Blacks and Latinos are more likely to drop the treatment
As insurance companies have started to insure HIV-positive people while most of the infected Americans can’t afford treatment, it becomes more and more evident that HIV is a class and race issue.
The life span of HIV-positive white and rich men is almost the same as the national average those are just a small part of the population living with HIV/AIDS. There are almost 1.2 million infected people of which 66 percent are not in treatment.
Out of the about 45,000 people infected with HIV in the U.S. every year, almost a half are Black people most of which are gay or bisexual men.
CDC reports show that Blacks and Latinos are more likely to drop their treatment than whites. Besides that, Latino men are twice and Black men are seven times more likely to die from complications related to their HIV than white men are.
Anthony Hayes from Gay Men Health Crisis says that it is a great disparity in treating HIV/AIDS in white affluent men and treating it in vulnerable groups. While most of the white men infected have access to basic necessities, they have jobs and homes and access to health care, some of the most vulnerable non-whites infected with HIV/AIDS might be homeless having no chance to access basic care.
According to advocates it is not enough to provide free treatment in this context. People will always put their basic survival needs like getting food and a place to sleep abode the need of getting treatment for their disease, especially for those who are unaware of its presence.

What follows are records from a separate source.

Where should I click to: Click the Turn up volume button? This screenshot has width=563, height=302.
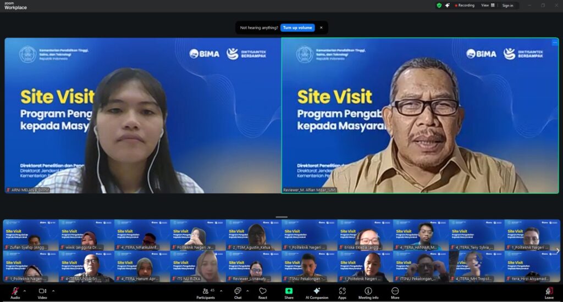(297, 27)
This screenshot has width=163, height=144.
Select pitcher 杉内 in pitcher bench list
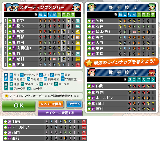pos(121,92)
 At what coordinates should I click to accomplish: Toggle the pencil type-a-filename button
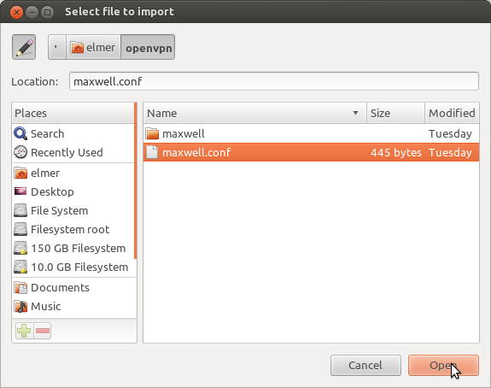coord(24,47)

Loren Jones, 63, was homeless when she found out she is infected with HIV. Giving the fact that she was asymptomatic for many years, HIV was at the bottom of her priorities list.
Modern treatments of HIV/AIDS require continuous care and have many steps, from testing and diagnosing to taking a huge amount of pills, each of them aiming to control different factors, of which the last one is keeping the presence of the virus in the blood at a minimum level.
Researchers say that people fall out of treatment at every stage and minorities are most of them. Staying in treatment would not only benefit the infected person but keeping the viral loads to the lowest levels possible makes it less likely to infect others.
According to Dr. Edward Mactinger from the Women’s HIV program in San Francisco, even if his clinic managed to supress the virus for about 80 percent of their patients the treatment faces many challenges as some of the patients have to face other problems such as addiction, domestic abuse, poverty and mental illnesses. The more vulnerable a person is, the most likely it is that they will drop the treatment.
HIV is a class and race issue and it should be discussed as an intersectional problem.